Table 8.5 shows the results of the regressions of the NLI growth from 2012 to 2016 on the county-level factors. We reconfirm that there is no sign of convergence of nighttime light intensity across counties during this period in the regressions with the additional controls. If there is a sign of convergence, the coefficient of initial level of nighttime intensity should be negative. The coefficient in Column 1, however, is positive and significant. Although the coefficients are insignificant in Columns 2–4, controls that are highly and positively correlated with nighttime light intensity at the initial level, such as proportion of urban residents in 2009, are included in the regressions. Moreover, the proportion of urban residents in 2009 is positively associated with the growth rate of nighttime light intensity between 2012 and 2016. These results imply that brighter counties at night in the initial year (or 2012) became even much brighter over the years.
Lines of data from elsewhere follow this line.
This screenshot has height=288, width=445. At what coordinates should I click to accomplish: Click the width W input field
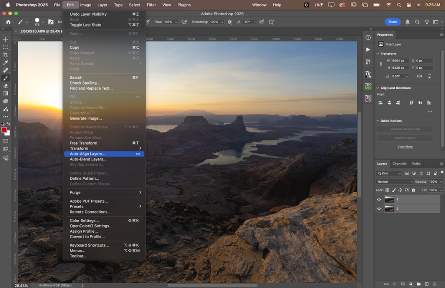[x=400, y=60]
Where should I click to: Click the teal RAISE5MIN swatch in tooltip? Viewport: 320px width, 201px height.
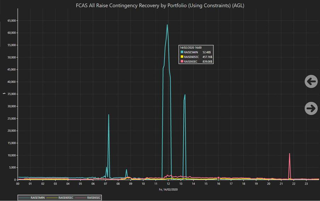point(182,52)
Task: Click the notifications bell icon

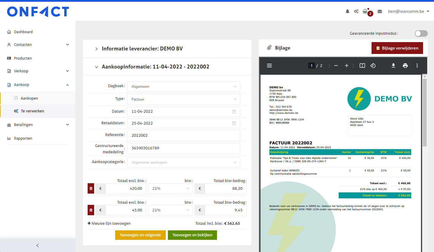Action: pos(348,11)
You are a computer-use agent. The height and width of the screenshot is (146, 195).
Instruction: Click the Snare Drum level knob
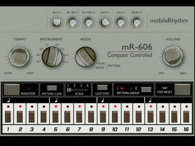click(x=89, y=22)
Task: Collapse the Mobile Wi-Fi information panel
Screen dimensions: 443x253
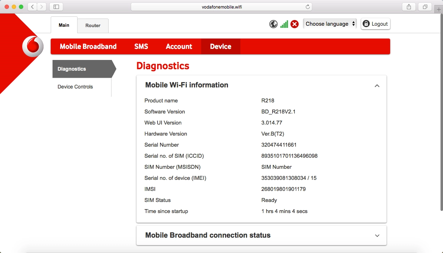Action: click(x=377, y=86)

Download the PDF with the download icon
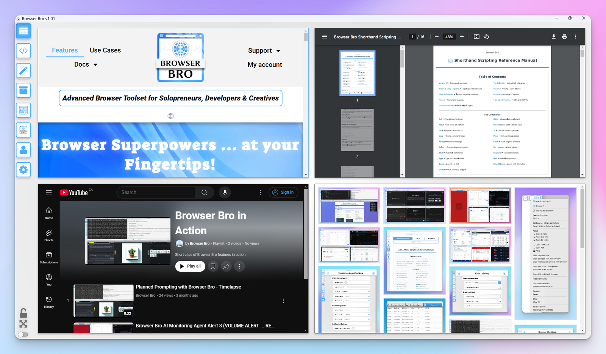(553, 37)
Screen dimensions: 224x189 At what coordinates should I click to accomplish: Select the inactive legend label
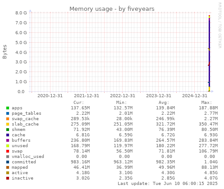pyautogui.click(x=23, y=178)
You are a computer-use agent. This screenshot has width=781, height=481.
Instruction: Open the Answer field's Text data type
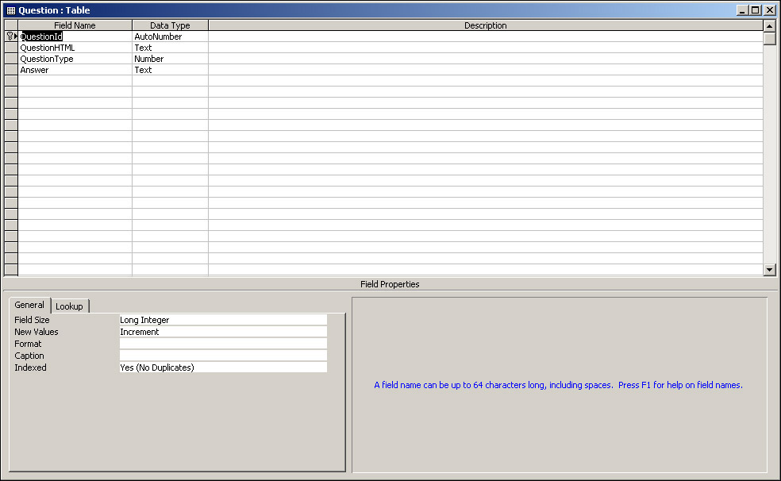(170, 70)
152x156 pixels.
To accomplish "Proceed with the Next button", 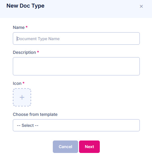I will pos(89,147).
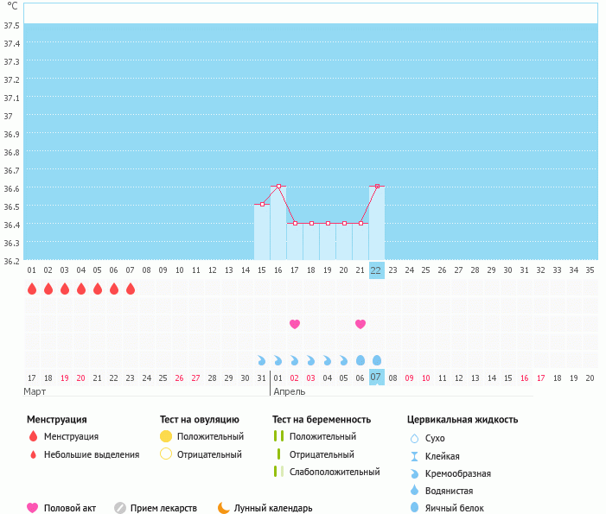Viewport: 606px width, 514px height.
Task: Click temperature point 36.6 on day 16
Action: coord(278,186)
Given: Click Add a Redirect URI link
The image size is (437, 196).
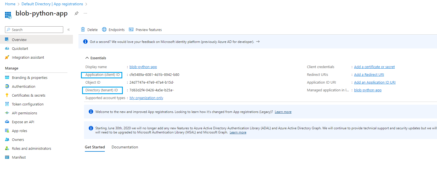Looking at the screenshot, I should pos(369,74).
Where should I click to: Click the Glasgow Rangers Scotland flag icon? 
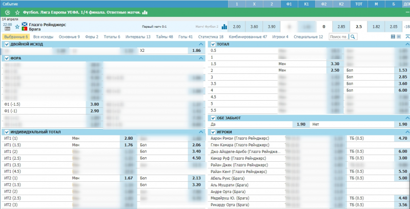[x=25, y=25]

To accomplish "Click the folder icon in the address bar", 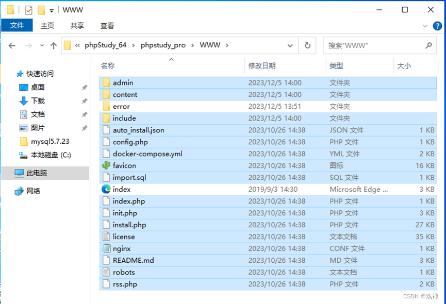I will 67,45.
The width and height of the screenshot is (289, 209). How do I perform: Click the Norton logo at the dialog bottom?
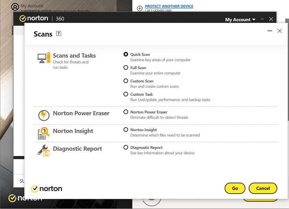46,188
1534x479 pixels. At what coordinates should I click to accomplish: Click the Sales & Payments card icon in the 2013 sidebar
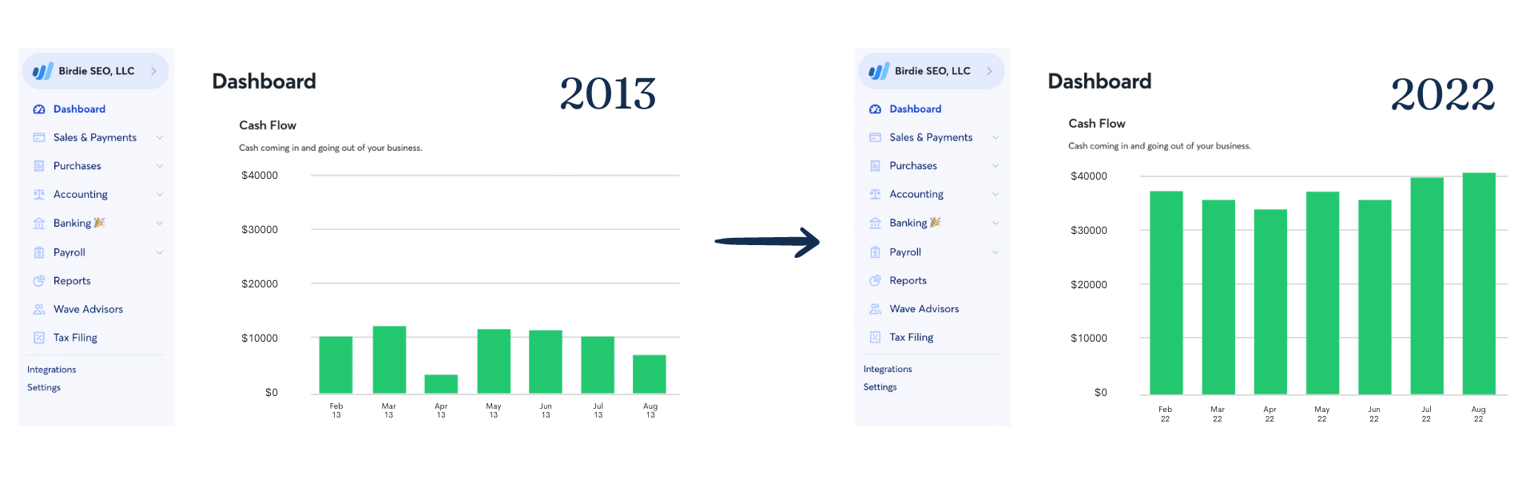[x=39, y=137]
The variables representing residents’ average educational level above secondary school are all positive and significant, indicating strong positive correlation between conventional human capital indicators and economic development of counties. Although this finding is interesting, these simple regressions do not reveal the mechanism. There seem to be many different scenarios, which can account for the positive correlation. For instance, as often shown in studies of cross-country growth regression, human capital can be an important source of innovation and, hence, high economic growth can be realized in places with educated residents. It is also possible that residents’ education may be a good proxy of competence or capacity of local government officers and those in areas with more educated residents may be able to implement government projects more successfully and use public resources more efficiently, which may lead to higher economic growth. Alternatively, educated residents may show different preferences for usage of public resources and have significant influence under a decentralized political system, which indirectly affects the economic performance of the areas. Further investigation is necessary to identify the mechanism behind this.
Table 8.6 shows the results of similar regressions with additional controls on the ethnic diversity indicator, the natural log of population size during the initial period (2012), and the governors’ characteristics. The coefficients of the variables used in the previous regressions, presented in Table 8.5, have the same signs and suggest the robustness of the correlations of those variables with the NLI growth, although some of them change their statistical significance slightly. The changes in the significance levels are possibly due to multicollinearity of the initial population size with the educational variables, since they are strongly and positively correlated. In terms of the coefficients of the newly added governors’ attributes, none of them are statistically significant, although we expected that governors’ leadership , motivation, and capability would influence the economic performance of counties under the decentralized system. This may reflect the inability of the governors’ attributes, used in these analyses, to capture their leadership , motivation, and capability or may indicate very weak influence of the governors on local development , even under the new constitution.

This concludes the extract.